The mantle for the boldest and strangest blockbuster-to-be thus far in 2011 belongs to Super 8 and writer/director J. J. Abrams, who mixes the oogie boogie monster movie elements of his previous feature Cloverfield (2008) with the broad retro inoffensiveness of ET (1982) or The Goonies (1985) and comes up with a movie tailored for neither adults nor children.

Super 8 was clearly supposed to be a blockbuster designed for the widest possible audience — thus the attachment of Stephen Spielberg as executive producer — but the target audience appears to be the relatively niche demographic of freshly pubescent tweens presumably hankering for thrills that surpass the entertainment values of Justin Bieber and the Twilight movies.

Abrams’ story setup is scrambled, unusual and interesting. A group of tweens sneak out of their homes late at night to make a dodgy short film and end up witnessing a terrible train crash.
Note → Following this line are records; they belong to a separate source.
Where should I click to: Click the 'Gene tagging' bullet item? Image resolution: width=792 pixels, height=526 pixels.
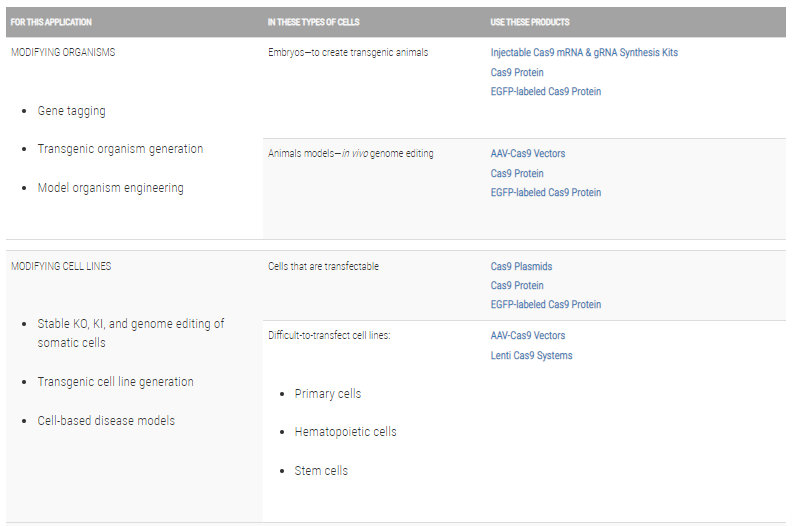coord(71,111)
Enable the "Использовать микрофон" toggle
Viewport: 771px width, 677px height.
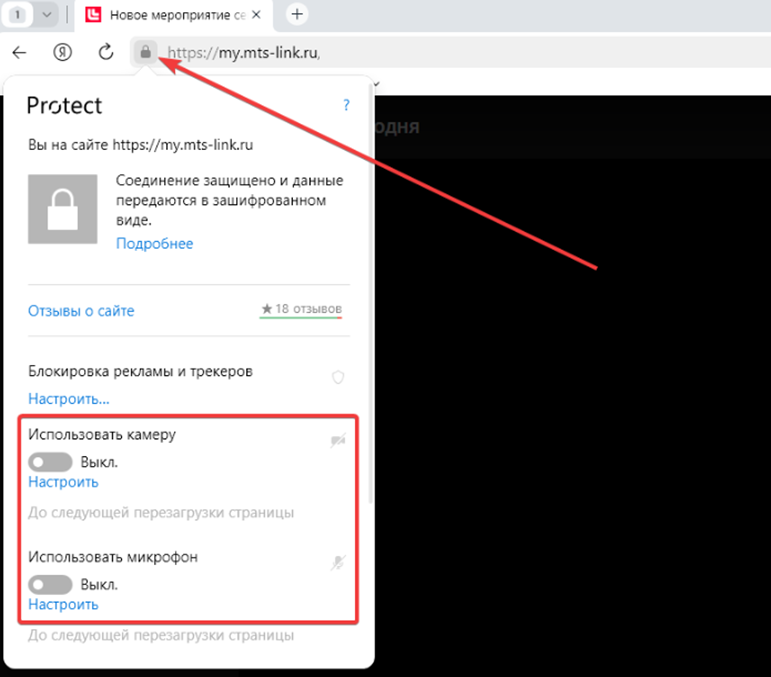click(x=51, y=584)
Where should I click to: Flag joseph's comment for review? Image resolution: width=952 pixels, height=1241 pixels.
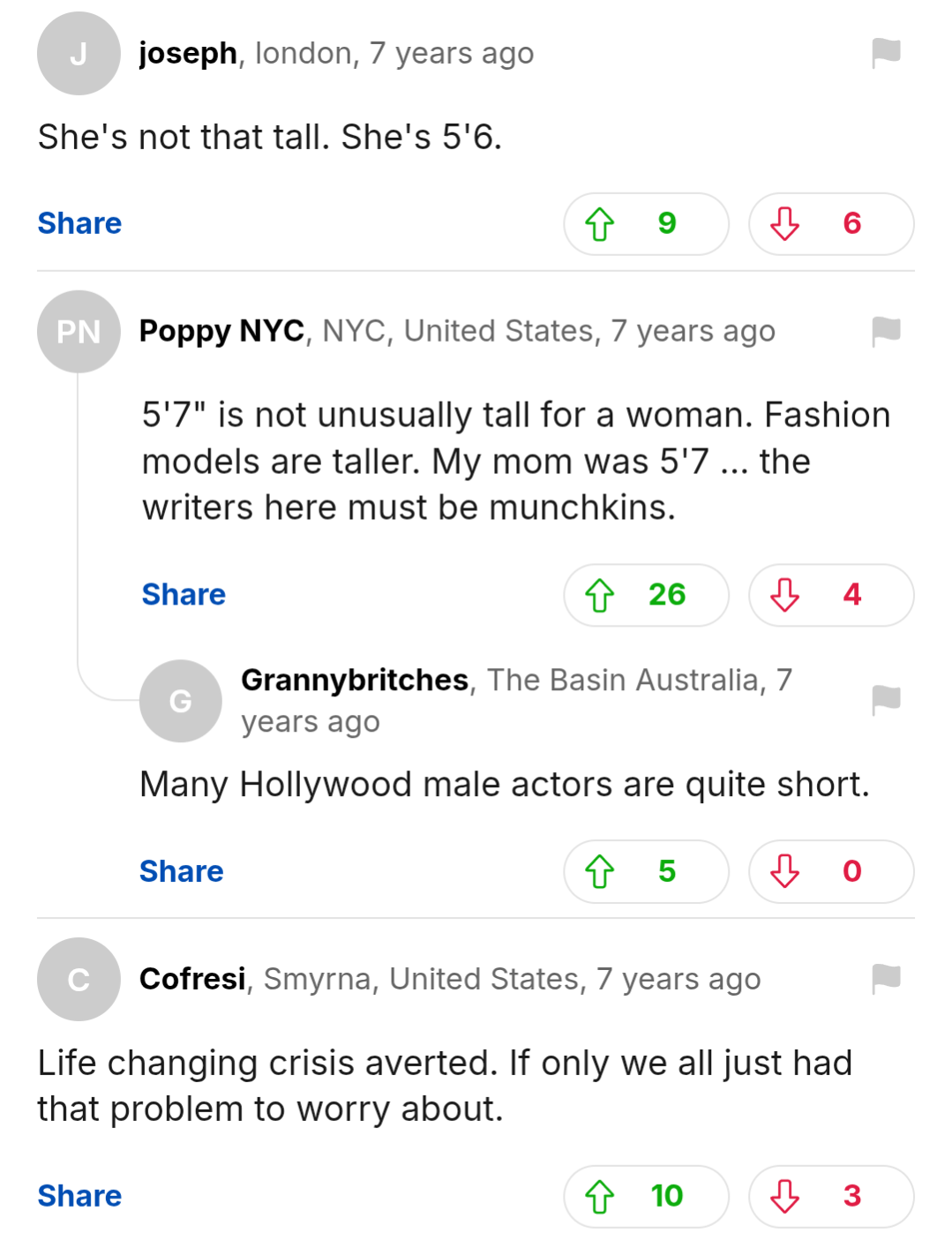886,53
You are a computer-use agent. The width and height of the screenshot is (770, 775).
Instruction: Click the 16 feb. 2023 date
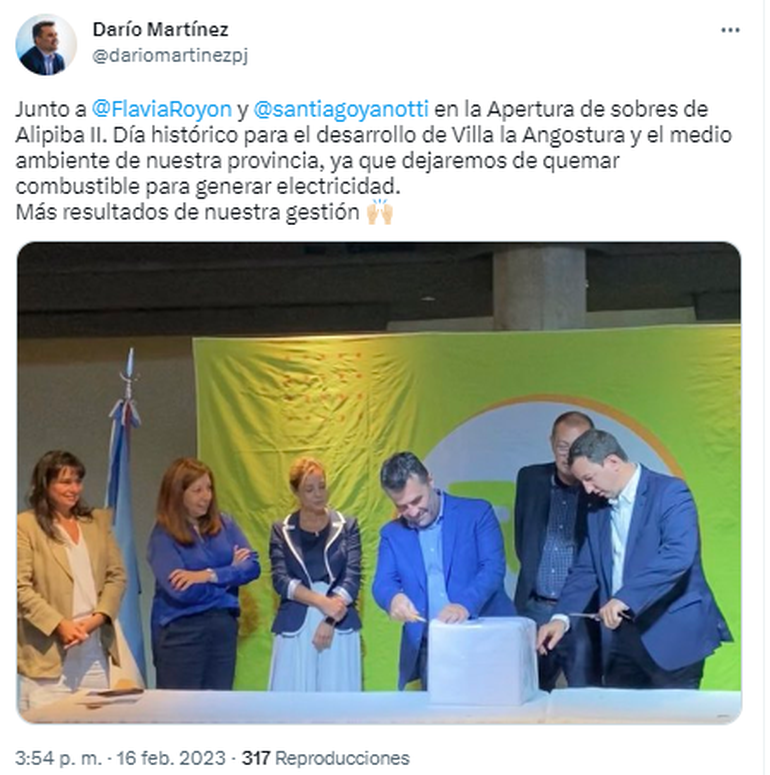171,758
It’s terrible in a War of the Worlds sense; they shriek, squeal and sprint as a downpour of fire, metal and shrapnel rain upon them, all the while the fallen camera filming something they will inevitably view later on.

The train was carrying unusual cargo: white objects that look like Rubik’s Cubes stripped of colours. Before the budding shoddy filmmakers can say “cut” the army is in town, tanks, guns, curt attitudes etcetera, rounding up citizens and sectioning them off Tomorrow When the War Began style. The white objects are superfluous decoys, smidges of dressing for a familiar creature feature narrative. A beast runs rampant. One of the kids goes missing. The others decide to rescue her.

The five young’uns who form the pre-pubescent principal cast contribute performances perfectly pitched for the nonsense unfolding around them and from an acting POV carry the film with weight and charisma usually attributed to actors well beyond their years.

The film’s first act is beautifully Spielbergian, a sense of epic-in-wait framed in the context of suburban kids breaking rules for things they believe in. The action scenes are off and on, often exciting for their random sound-n-fury exploding set pieces and shenanigans, but always either an amalgamation or an offshoot of things we’ve seen before.

Where Super 8 fails spectacularly is in its depiction of the relationship between the beast (mum’s the word – no spoilers here) and the human characters, which, foolishly, Abrams relies on to close the film. The central relationship between man (read: child) and alien in Spielberg’s E.T. came to fruition so effectively because the audience along with the characters grew, through a skillfully fostered dynamic, to empathise with the strange being they are asked to morally contemplate. District 9 (2009) pulled off a similar feat but Super 8 gets the process muddled and weird, and the ending is deep fried garbage with a dollop of cheese on top.

Overall there’s a fair bit to admire about Super 8, and an awful lot of room for improvement.